L’ANC souhaitait initialement que l’audience disciplinaire de Zuma ait lieu à Luthuli House à Johannesburg, juste avant les élections générales, mais il a été contraint de l’annuler en raison des craintes d’une confrontation entre ses partisans et ceux du parti MK.
La décision d’expulsion de Zuma du parti de Nelson Mandela a été prise par le Comité exécutif national (NEC), organe décisionnel le plus élevé de l’ANC entre les conférences, lors d’une réunion de ses membres à Johannesburg.
Le NEC a fait savoir qu’il a opté pour «le long chemin» consistant à faire passer l’ex-Président par une procédure disciplinaire au lieu d’une expulsion immédiate.

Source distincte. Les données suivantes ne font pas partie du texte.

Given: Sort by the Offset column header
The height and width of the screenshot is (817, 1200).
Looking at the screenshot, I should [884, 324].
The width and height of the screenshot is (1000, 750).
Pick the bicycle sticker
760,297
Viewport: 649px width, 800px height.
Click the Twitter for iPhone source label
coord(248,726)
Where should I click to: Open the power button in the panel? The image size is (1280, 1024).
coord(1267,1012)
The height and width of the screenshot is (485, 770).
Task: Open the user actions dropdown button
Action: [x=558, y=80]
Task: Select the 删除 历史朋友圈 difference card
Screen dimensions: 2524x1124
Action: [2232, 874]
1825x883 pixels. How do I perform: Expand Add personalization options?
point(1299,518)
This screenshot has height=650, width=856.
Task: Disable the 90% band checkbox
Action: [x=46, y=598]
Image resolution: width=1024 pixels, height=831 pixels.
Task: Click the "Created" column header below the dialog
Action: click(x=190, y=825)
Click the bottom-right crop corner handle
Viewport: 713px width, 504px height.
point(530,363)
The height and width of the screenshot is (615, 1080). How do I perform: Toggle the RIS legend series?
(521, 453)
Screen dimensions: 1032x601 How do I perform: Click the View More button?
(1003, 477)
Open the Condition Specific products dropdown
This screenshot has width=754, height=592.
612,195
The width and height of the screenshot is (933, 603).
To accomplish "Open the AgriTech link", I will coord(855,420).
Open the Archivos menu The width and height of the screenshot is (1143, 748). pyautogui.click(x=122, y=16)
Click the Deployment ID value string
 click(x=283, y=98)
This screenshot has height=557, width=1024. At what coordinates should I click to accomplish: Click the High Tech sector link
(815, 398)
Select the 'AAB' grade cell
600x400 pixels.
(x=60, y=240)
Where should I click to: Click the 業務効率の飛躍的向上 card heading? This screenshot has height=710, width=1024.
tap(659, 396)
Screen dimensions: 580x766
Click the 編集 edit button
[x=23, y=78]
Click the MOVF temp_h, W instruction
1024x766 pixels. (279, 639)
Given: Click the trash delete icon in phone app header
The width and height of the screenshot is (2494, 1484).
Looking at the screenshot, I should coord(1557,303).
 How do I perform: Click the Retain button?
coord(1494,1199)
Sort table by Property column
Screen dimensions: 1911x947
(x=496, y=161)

L’ancien Président avait déclaré qu’il ne voterait ni ne soutiendrait l’ANC lors des prochaines élections, car, argue-t-il, le parti de Nelson Mandela s’est éloigné de ses «valeurs fondamentales.»
Selon les statuts de l’ANC, rejoindre ou soutenir des organisations politiques ou des partis autres que ceux alliés à l’ANC constitue un acte de mauvaise conduite.
Plusieurs dirigeants de l’ANC ont déclaré que Zuma connaissait les règles et avait compris que devenir le visage du nouveau parti MK signifiait effectivement la fin de ses 60 années d’appartenance au parti au pouvoir.